Large for gestational age (LGA) newborns which comprised less than 5% of the total population of newborns were included in the AB category.
Statistical analysis
Prevalence and 95% confidence interval (95%CI) of PTB and SGA for each disease were obtained over the total number of mothers with that particular disease. The diseases with higher-than-expected PTB or SGA frequencies were identified.
The expected number of cases for each disease in categories PTB and SGA was calculated based on the frequency of observed infants born to mothers without disease for each respective category. The observed/expected ratio and its 95%CI was estimated for a Poisson distribution.
A multinomial logistic regression was applied to estimate the confounding effect of the included variables for each of the 14 diseases.
Odds ratios (OR) and their 95%CI were obtained to identify variables associated with PTB or SGA.
A logistic regression was applied to adjust the risk for PTB or SGA of diseases with significantly higher observed than expected PTB or SGA prevalence. For each disease, it included the confounding variables significantly associated both with that disease and with the adverse perinatal outcome.
Ethics approval
The study protocol was approved by the Ethics Committee “Centro de Educación Médica e Investigaciones Clínicas (CEMIC)” (DHHS-IRB #1745, IORG #1315). Written signed informed consents were obtained from all subjects participating in the ECLAMC program before data collection. All data were fully anonymized prior to their utilization.
RESULTS
The ECLAMC registry covers all South American countries except the Guyanas. From an unselected population of postpartum women, around 30% reported having suffered illnesses during pregnancy; of these, approximately 70% had had one or more of the 14 most frequent diseases. The prevalence of diseases can be found in Table 1 and the prevalence of PTB and SGA by disease is available in Table 2.
Prevalence of preterm birth and small for gestational age by disease in a sample of 56,232 South American women.
Table 3 presents the association of confounding variables with PTB and SGA in women without diseases during pregnancy and Table 4 shows the significant associations between these variables and the most frequently reported diseases.

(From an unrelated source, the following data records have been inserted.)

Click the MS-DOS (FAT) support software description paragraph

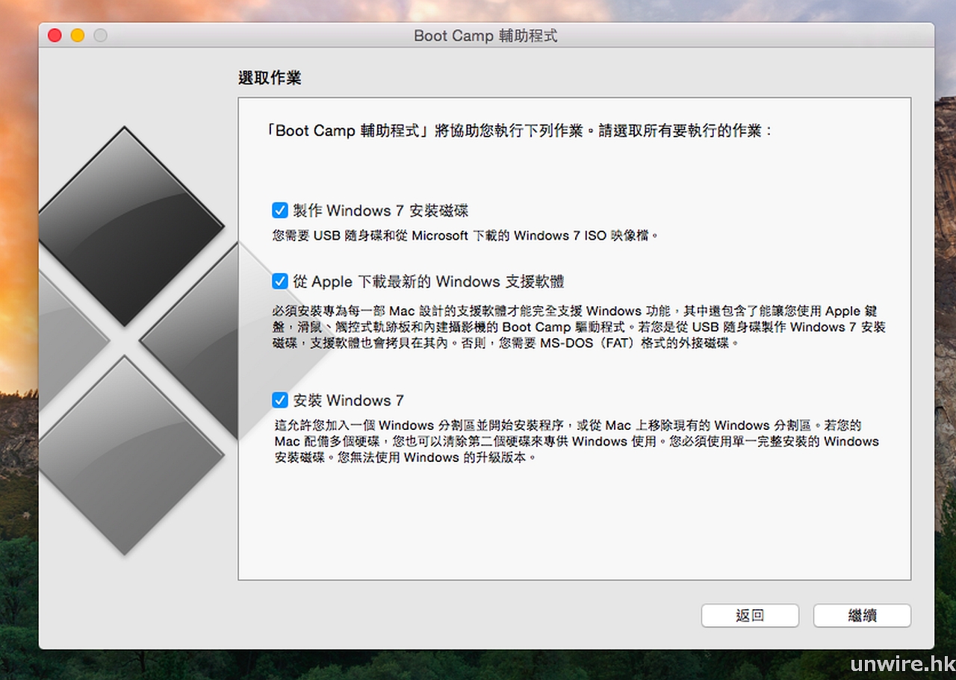578,327
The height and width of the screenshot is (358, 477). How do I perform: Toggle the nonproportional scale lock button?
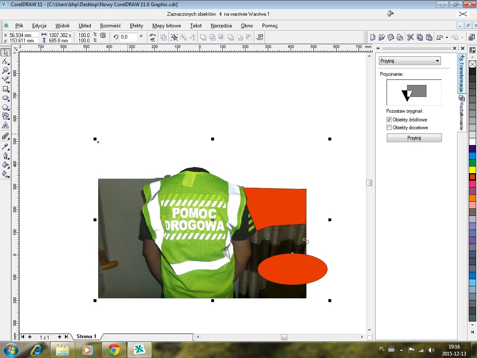(103, 36)
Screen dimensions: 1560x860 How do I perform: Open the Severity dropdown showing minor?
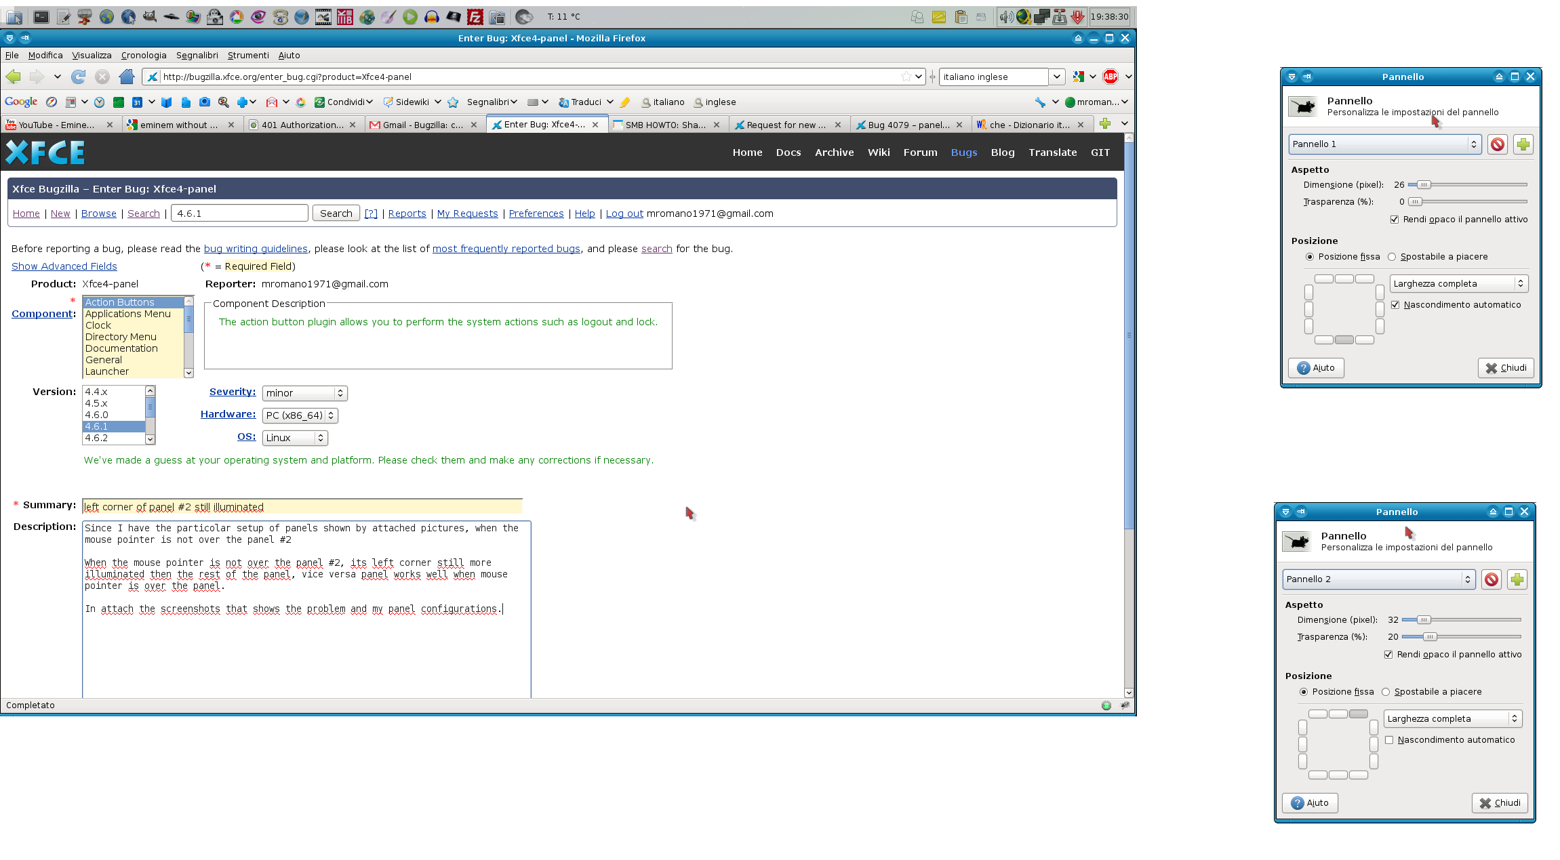304,393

Four confounding variables showed association with PTB (maternal age <20, previous fetal loss, low socioeconomic level, and African-American ancestry), three of which (previous fetal loss, low socioeconomic level, and African-American ancestry), plus primigravidity and maternal age ≥30, were also associated with SGA.

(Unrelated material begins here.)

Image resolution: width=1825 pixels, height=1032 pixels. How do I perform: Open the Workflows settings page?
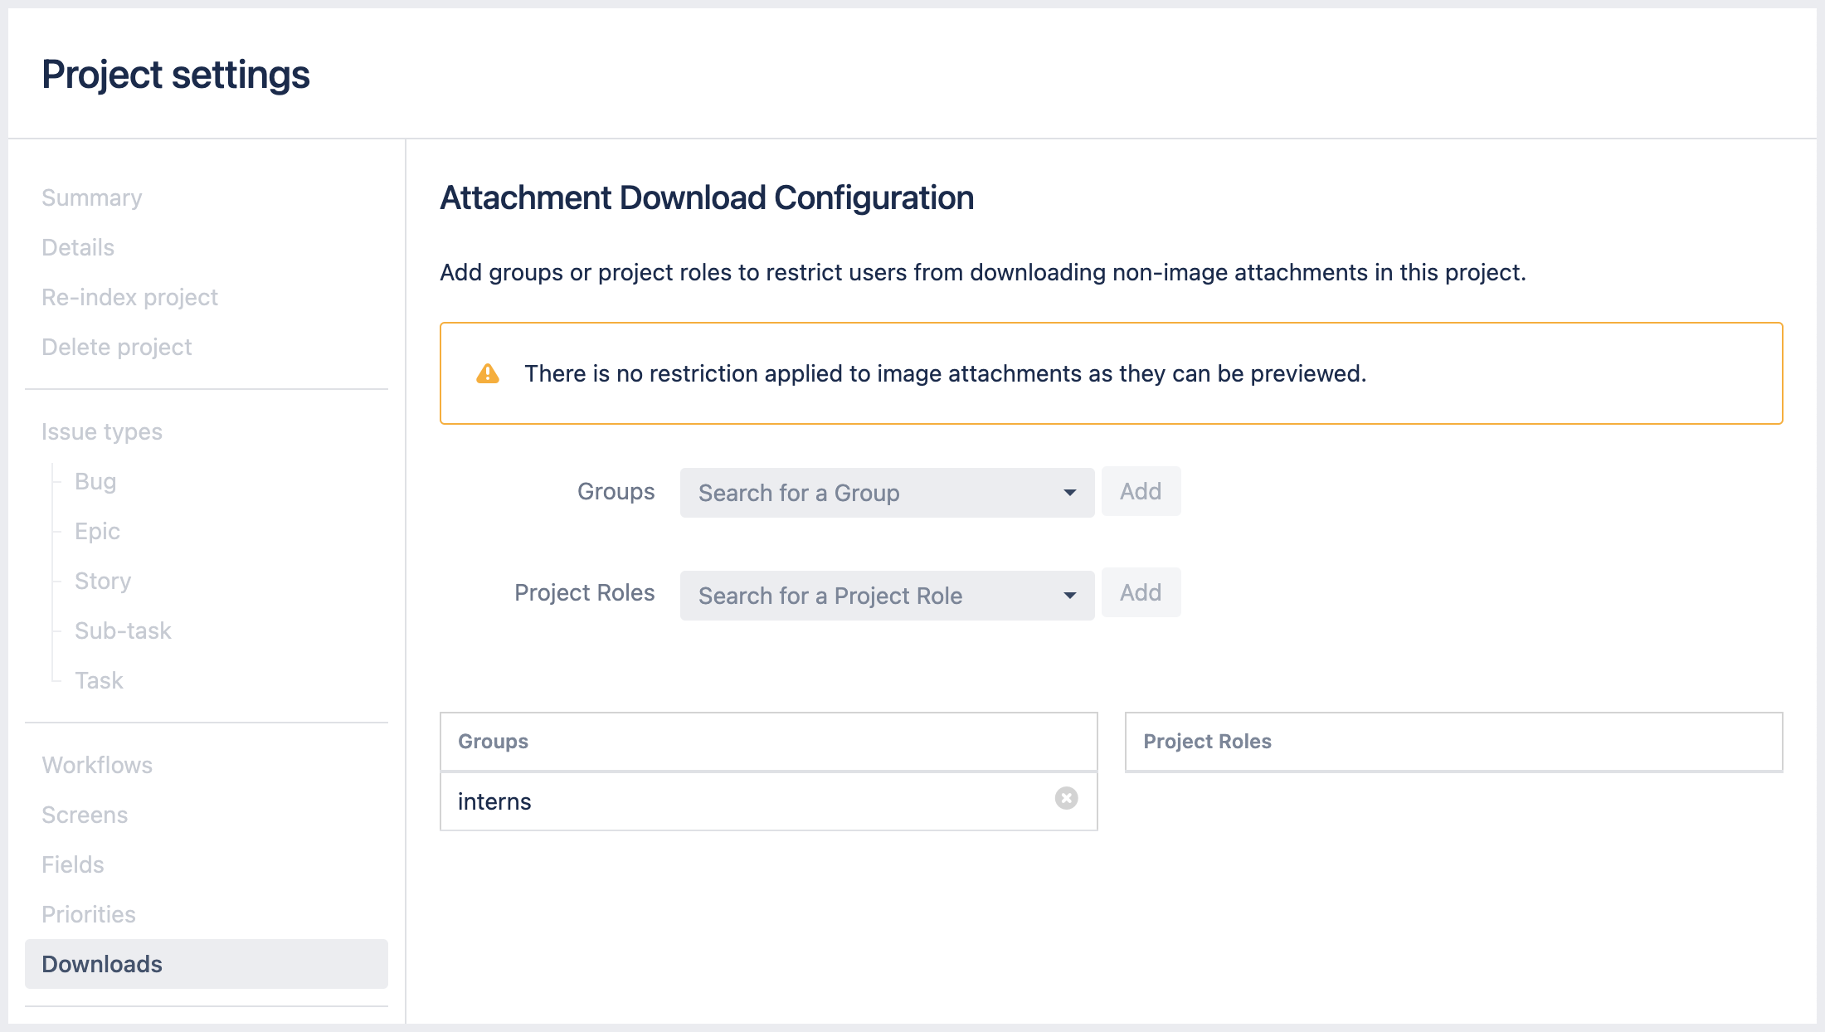(97, 765)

Association of confounding variables with preterm birth and with small for gestational age in women without diseases during pregnancy.
Six of the 14 diseases were significantly associated with PTB (urinary infection, hypertensive disorders, diabetes, vaginal infections, hypothyroidism, and epilepsy) and three with SGA newborns (hypertension, HIV/AIDS, and epilepsy). After adjusting for the confounding variables, all identified illnesses maintained their association with PTB and all, except epilepsy, with SGA (Table 5).
DISCUSSION
Women may suffer from acute and/or chronic diseases during pregnancy and fetal exposure can increase the risk of adverse outcomes; so far, literature reports on chronic diseases prevalence during pregnancy and their outcomes are discordant. For example, Kersten et al.14 reported that at least one of every five pregnant women in a sample of 5,320 subjects suffered from a chronic disease and Gogoi and Unisa15 informed that 50% of pregnant women attending a tertiary hospital from Mumbai (Maharashtra, India) had some sort of chronic disease, with anemia as the most frequent, while Jølving et al.16, using nationwide Danish data on more than 1.3 million childbirths, estimated an 8.5% chronic disease prevalence. Variables such as study design, lack of standardized diagnostic procedures, and regional differences could, among others, explain the different rates.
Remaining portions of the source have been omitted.